### INPUT RECORDS
>>>

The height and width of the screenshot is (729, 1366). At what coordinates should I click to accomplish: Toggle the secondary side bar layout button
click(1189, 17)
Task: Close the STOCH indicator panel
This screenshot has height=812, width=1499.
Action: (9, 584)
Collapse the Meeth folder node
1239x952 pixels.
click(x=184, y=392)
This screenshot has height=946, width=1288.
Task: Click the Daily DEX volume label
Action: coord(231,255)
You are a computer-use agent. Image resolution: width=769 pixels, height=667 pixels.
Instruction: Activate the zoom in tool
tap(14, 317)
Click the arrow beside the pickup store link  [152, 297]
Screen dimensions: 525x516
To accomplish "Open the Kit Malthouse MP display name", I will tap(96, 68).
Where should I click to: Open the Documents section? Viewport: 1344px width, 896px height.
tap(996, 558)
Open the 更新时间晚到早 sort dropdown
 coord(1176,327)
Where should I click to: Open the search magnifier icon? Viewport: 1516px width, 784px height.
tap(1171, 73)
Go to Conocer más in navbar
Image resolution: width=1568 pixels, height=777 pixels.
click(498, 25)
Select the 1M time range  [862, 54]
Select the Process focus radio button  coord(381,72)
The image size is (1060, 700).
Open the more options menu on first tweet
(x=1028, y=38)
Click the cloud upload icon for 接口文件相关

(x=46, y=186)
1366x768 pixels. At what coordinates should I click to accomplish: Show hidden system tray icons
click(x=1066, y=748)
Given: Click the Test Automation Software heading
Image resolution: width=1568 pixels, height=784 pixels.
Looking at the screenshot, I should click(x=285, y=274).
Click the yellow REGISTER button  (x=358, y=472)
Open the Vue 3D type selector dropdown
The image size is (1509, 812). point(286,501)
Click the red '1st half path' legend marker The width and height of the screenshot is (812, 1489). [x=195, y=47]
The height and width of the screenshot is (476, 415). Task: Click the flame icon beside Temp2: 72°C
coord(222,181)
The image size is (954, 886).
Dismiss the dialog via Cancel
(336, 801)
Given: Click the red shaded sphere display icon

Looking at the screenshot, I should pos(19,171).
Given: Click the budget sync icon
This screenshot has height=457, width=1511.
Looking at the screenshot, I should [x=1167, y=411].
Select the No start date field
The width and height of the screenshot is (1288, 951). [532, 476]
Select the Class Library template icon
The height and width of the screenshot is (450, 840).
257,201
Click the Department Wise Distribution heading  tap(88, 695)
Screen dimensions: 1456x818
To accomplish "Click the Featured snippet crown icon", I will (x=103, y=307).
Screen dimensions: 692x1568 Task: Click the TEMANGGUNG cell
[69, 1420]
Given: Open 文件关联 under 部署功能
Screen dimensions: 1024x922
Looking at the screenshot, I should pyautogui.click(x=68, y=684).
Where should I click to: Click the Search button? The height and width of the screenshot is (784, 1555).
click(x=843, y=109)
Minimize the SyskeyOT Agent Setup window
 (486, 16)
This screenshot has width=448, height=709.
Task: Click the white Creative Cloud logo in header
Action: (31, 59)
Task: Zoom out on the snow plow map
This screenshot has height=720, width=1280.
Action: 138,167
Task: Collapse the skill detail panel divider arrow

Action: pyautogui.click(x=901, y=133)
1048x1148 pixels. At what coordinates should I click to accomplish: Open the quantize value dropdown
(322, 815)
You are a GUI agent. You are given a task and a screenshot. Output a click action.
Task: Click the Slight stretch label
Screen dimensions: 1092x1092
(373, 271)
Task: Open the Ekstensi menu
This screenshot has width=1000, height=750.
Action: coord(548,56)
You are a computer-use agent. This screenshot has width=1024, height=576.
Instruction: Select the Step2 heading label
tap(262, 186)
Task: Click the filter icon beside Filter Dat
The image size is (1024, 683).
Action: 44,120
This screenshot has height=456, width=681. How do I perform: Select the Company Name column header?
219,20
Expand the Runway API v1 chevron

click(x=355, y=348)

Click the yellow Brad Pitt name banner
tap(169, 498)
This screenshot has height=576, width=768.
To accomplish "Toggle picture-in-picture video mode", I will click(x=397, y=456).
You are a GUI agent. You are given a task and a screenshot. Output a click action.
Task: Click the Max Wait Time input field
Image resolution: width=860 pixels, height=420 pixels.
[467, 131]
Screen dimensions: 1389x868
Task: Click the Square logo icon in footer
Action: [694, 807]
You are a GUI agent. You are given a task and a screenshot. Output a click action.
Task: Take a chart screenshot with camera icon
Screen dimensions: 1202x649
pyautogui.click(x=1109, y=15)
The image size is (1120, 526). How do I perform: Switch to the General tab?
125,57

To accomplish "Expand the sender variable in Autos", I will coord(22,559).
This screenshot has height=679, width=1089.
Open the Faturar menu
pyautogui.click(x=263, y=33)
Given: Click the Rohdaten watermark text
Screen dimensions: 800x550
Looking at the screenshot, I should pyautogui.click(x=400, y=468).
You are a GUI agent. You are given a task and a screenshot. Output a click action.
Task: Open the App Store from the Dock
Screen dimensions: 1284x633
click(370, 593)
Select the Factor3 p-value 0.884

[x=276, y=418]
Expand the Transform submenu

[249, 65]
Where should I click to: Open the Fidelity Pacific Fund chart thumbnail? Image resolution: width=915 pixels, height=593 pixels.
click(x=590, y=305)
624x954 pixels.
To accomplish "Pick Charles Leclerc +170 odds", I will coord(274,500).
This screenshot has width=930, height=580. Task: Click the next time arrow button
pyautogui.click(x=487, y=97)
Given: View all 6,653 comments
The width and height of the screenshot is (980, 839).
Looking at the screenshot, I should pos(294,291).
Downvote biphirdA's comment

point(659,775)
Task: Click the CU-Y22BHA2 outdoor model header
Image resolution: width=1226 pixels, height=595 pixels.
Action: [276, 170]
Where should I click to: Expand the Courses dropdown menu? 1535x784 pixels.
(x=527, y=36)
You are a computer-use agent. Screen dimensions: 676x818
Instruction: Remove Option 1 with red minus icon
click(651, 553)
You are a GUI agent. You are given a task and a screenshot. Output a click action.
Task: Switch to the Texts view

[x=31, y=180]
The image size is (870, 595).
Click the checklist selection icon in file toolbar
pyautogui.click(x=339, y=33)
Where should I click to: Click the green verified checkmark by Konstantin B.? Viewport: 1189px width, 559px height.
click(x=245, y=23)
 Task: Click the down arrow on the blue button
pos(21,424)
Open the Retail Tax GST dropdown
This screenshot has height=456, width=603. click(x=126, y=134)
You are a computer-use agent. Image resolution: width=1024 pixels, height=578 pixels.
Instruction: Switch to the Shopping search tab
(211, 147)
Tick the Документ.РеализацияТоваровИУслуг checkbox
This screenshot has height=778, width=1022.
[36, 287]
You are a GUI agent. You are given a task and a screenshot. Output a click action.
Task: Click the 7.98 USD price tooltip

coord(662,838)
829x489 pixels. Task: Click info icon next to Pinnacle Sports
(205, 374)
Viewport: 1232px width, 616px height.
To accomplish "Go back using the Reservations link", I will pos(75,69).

<<<

### INSTRUCTIONS FOR THE TASK
Each record above is to be reproduced verbatim.

### OUTPUT OF THE TASK
The height and width of the screenshot is (729, 1366). At what coordinates should I click to accomplish: Toggle the secondary side bar layout button
click(1189, 17)
Task: Close the STOCH indicator panel
This screenshot has height=812, width=1499.
Action: (9, 584)
Collapse the Meeth folder node
1239x952 pixels.
click(x=184, y=392)
This screenshot has height=946, width=1288.
Task: Click the Daily DEX volume label
Action: coord(231,255)
You are a computer-use agent. Image resolution: width=769 pixels, height=667 pixels.
Instruction: Activate the zoom in tool
tap(14, 317)
Click the arrow beside the pickup store link  [152, 297]
Screen dimensions: 525x516
To accomplish "Open the Kit Malthouse MP display name", I will tap(96, 68).
Where should I click to: Open the Documents section? Viewport: 1344px width, 896px height.
tap(996, 558)
Open the 更新时间晚到早 sort dropdown
 coord(1176,327)
Where should I click to: Open the search magnifier icon? Viewport: 1516px width, 784px height.
tap(1171, 73)
Go to Conocer más in navbar
Image resolution: width=1568 pixels, height=777 pixels.
click(498, 25)
Select the 1M time range  [862, 54]
Select the Process focus radio button  coord(381,72)
The image size is (1060, 700).
Open the more options menu on first tweet
(x=1028, y=38)
Click the cloud upload icon for 接口文件相关

(x=46, y=186)
1366x768 pixels. At what coordinates should I click to accomplish: Show hidden system tray icons
click(x=1066, y=748)
Given: Click the Test Automation Software heading
Image resolution: width=1568 pixels, height=784 pixels.
Looking at the screenshot, I should click(x=285, y=274).
Click the yellow REGISTER button  (x=358, y=472)
Open the Vue 3D type selector dropdown
The image size is (1509, 812). point(286,501)
Click the red '1st half path' legend marker The width and height of the screenshot is (812, 1489). [x=195, y=47]
The height and width of the screenshot is (476, 415). Task: Click the flame icon beside Temp2: 72°C
coord(222,181)
The image size is (954, 886).
Dismiss the dialog via Cancel
(336, 801)
Given: Click the red shaded sphere display icon

Looking at the screenshot, I should pos(19,171).
Given: Click the budget sync icon
This screenshot has height=457, width=1511.
Looking at the screenshot, I should [x=1167, y=411].
Select the No start date field
The width and height of the screenshot is (1288, 951). [532, 476]
Select the Class Library template icon
The height and width of the screenshot is (450, 840).
257,201
Click the Department Wise Distribution heading  tap(88, 695)
Screen dimensions: 1456x818
To accomplish "Click the Featured snippet crown icon", I will (x=103, y=307).
Screen dimensions: 692x1568 Task: Click the TEMANGGUNG cell
[69, 1420]
Given: Open 文件关联 under 部署功能
Screen dimensions: 1024x922
Looking at the screenshot, I should pyautogui.click(x=68, y=684).
Where should I click to: Click the Search button? The height and width of the screenshot is (784, 1555).
click(x=843, y=109)
Minimize the SyskeyOT Agent Setup window
 (486, 16)
This screenshot has width=448, height=709.
Task: Click the white Creative Cloud logo in header
Action: (31, 59)
Task: Zoom out on the snow plow map
This screenshot has height=720, width=1280.
Action: 138,167
Task: Collapse the skill detail panel divider arrow

Action: pyautogui.click(x=901, y=133)
1048x1148 pixels. At what coordinates should I click to accomplish: Open the quantize value dropdown
(322, 815)
You are a GUI agent. You are given a task and a screenshot. Output a click action.
Task: Click the Slight stretch label
Screen dimensions: 1092x1092
(373, 271)
Task: Open the Ekstensi menu
This screenshot has width=1000, height=750.
Action: coord(548,56)
You are a computer-use agent. This screenshot has width=1024, height=576.
Instruction: Select the Step2 heading label
tap(262, 186)
Task: Click the filter icon beside Filter Dat
The image size is (1024, 683).
Action: 44,120
This screenshot has height=456, width=681. How do I perform: Select the Company Name column header?
219,20
Expand the Runway API v1 chevron

click(x=355, y=348)

Click the yellow Brad Pitt name banner
tap(169, 498)
This screenshot has height=576, width=768.
To accomplish "Toggle picture-in-picture video mode", I will click(x=397, y=456).
You are a GUI agent. You are given a task and a screenshot. Output a click action.
Task: Click the Max Wait Time input field
Image resolution: width=860 pixels, height=420 pixels.
[467, 131]
Screen dimensions: 1389x868
Task: Click the Square logo icon in footer
Action: [694, 807]
You are a GUI agent. You are given a task and a screenshot. Output a click action.
Task: Take a chart screenshot with camera icon
Screen dimensions: 1202x649
pyautogui.click(x=1109, y=15)
The image size is (1120, 526). How do I perform: Switch to the General tab?
125,57

To accomplish "Expand the sender variable in Autos", I will coord(22,559).
This screenshot has height=679, width=1089.
Open the Faturar menu
pyautogui.click(x=263, y=33)
Given: Click the Rohdaten watermark text
Screen dimensions: 800x550
Looking at the screenshot, I should pyautogui.click(x=400, y=468).
You are a GUI agent. You are given a task and a screenshot. Output a click action.
Task: Open the App Store from the Dock
Screen dimensions: 1284x633
click(370, 593)
Select the Factor3 p-value 0.884

[x=276, y=418]
Expand the Transform submenu

[249, 65]
Where should I click to: Open the Fidelity Pacific Fund chart thumbnail? Image resolution: width=915 pixels, height=593 pixels.
click(x=590, y=305)
624x954 pixels.
To accomplish "Pick Charles Leclerc +170 odds", I will coord(274,500).
This screenshot has width=930, height=580. Task: Click the next time arrow button
pyautogui.click(x=487, y=97)
Given: View all 6,653 comments
The width and height of the screenshot is (980, 839).
Looking at the screenshot, I should pos(294,291).
Downvote biphirdA's comment

point(659,775)
Task: Click the CU-Y22BHA2 outdoor model header
Image resolution: width=1226 pixels, height=595 pixels.
Action: [276, 170]
Where should I click to: Expand the Courses dropdown menu? 1535x784 pixels.
(x=527, y=36)
You are a computer-use agent. Screen dimensions: 676x818
Instruction: Remove Option 1 with red minus icon
click(651, 553)
You are a GUI agent. You are given a task and a screenshot. Output a click action.
Task: Switch to the Texts view

[x=31, y=180]
The image size is (870, 595).
Click the checklist selection icon in file toolbar
pyautogui.click(x=339, y=33)
Where should I click to: Click the green verified checkmark by Konstantin B.? Viewport: 1189px width, 559px height.
click(x=245, y=23)
 Task: Click the down arrow on the blue button
pos(21,424)
Open the Retail Tax GST dropdown
This screenshot has height=456, width=603. click(x=126, y=134)
You are a computer-use agent. Image resolution: width=1024 pixels, height=578 pixels.
Instruction: Switch to the Shopping search tab
(211, 147)
Tick the Документ.РеализацияТоваровИУслуг checkbox
This screenshot has height=778, width=1022.
[36, 287]
You are a GUI agent. You are given a task and a screenshot. Output a click action.
Task: Click the 7.98 USD price tooltip

coord(662,838)
829x489 pixels. Task: Click info icon next to Pinnacle Sports
(205, 374)
Viewport: 1232px width, 616px height.
To accomplish "Go back using the Reservations link", I will pos(75,69).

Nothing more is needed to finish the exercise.